+++ Document passage +++

- WIS 60 highlighted in red

Route information
- Maintained by WisDOT
- Length: 185.08 mi (297.86 km)

Major junctions
- West end: US 18 in Prairie du Chien
- US 18 in Bridgeport; US 61 in Boscobel; US 14 in Gotham; US 14 / WIS 23 in Spring Green; US 12 / WIS 78 in Sauk City; I-39 / I-90 / I-94 in Lodi; US 51 / WIS 22 in Arlington; US 151 in Columbus; I-41 / US 41 in Slinger; US 45 in Jackson;
- East end: I-43 / WIS 32 / WIS 57 / LMCT in Grafton

Location
- Country: United States
- State: Wisconsin
- Counties: Crawford, Richland, Sauk, Columbia, Dodge, Washington, Ozaukee

Highway system
- Wisconsin State Trunk Highway System; Interstate; US; State; Scenic; Rustic;
| ← WIS 59 |  | → US 61 |

= Wisconsin Highway 60 =

Highway in Wisconsin

State Trunk Highway 60, often called Highway 60, STH-60 or WIS 60, is a state highway in the U.S. state of Wisconsin. It runs east–west in southern Wisconsin from Prairie du Chien on the Mississippi River at the Iowa state line to the village of Grafton near Lake Michigan.

==Route description==
===Iowa state line to Sauk Prairie===
WIS 60 begins at the Marquette–Joliet Bridge above the Mississippi River. Since US Highway 18 (US 18) and WIS 60 share the same bridge, both routes form a concurrency. At the eastern approach, the concurrency briefly becomes a one-way pair before turning south. For eastbound traffic, they utilize Iowa Street; for westbound traffic, they utilize Wisconsin Street. Before turning south on Main Street, they intersect WIS 27. After traveling south, they then briefly curve east just north of the Prairie du Chien Municipal Airport. Then, they travel southeastward via WIS 35 and the Great River Road. In Bridgeport, WIS 60 leaves the concurrency, continuing eastward.

+++ Provided material +++

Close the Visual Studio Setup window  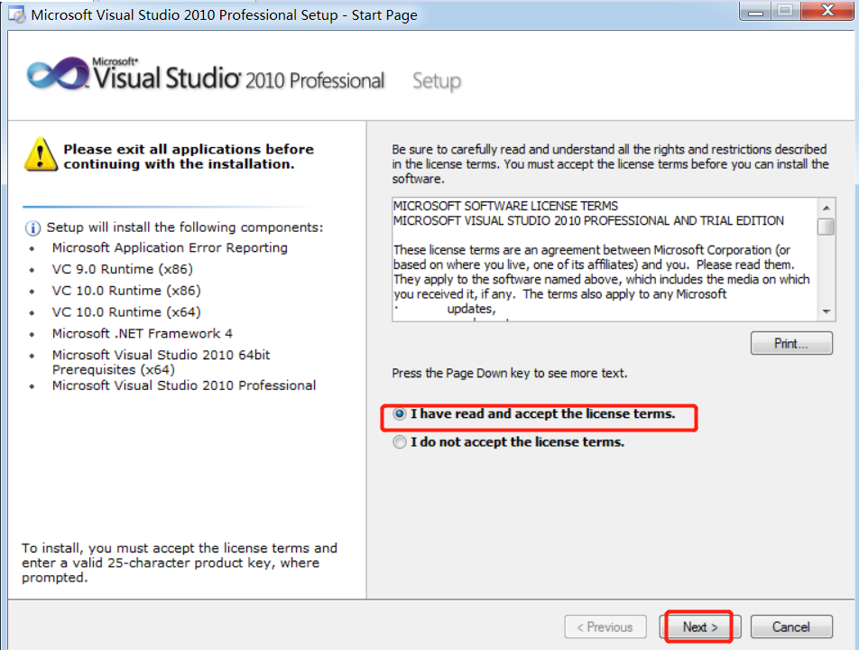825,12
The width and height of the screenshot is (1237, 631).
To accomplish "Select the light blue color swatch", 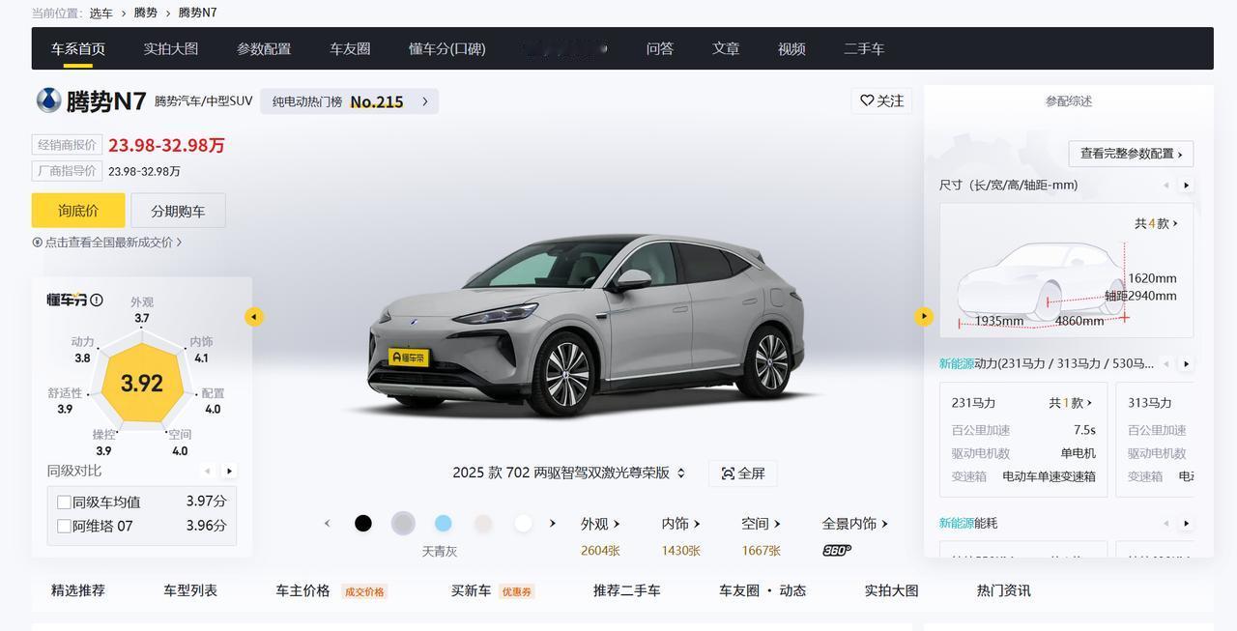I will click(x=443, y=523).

+++
+++ Provided material +++

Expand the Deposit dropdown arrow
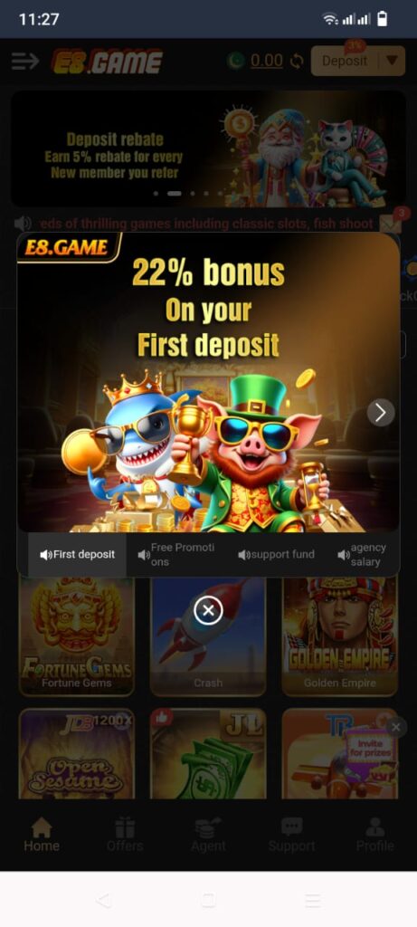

+++

#### Task requirements:
(A) Check each statement against the Wisconsin Highway 60 text above. For each, answer yes or no and quote the words of the text that decide it.
(i) WIS 60 is maintained by WisDOT.
(ii) The east end of WIS 60 is in Prairie du Chien.
(iii) Eastbound traffic at the eastern approach of the bridge uses Wisconsin Street.
(B) Please copy the part of the Wisconsin Highway 60 text above that lies between "State Trunk Highway 60, often" and "near Lake Michigan.", inclusive.
(C) List every county that the Wisconsin Highway 60 text above names.

#### Solutions:
(A)
(i) Yes: "Maintained by WisDOT"
(ii) No: "East end: I-43 / WIS 32 / WIS 57 / LMCT in Grafton"
(iii) No: "For eastbound traffic, they utilize Iowa Street"

(B)
State Trunk Highway 60, often called Highway 60, STH-60 or WIS 60, is a state highway in the U.S. state of Wisconsin. It runs east–west in southern Wisconsin from Prairie du Chien on the Mississippi River at the Iowa state line to the village of Grafton near Lake Michigan.

(C) Crawford, Richland, Sauk, Columbia, Dodge, Washington, Ozaukee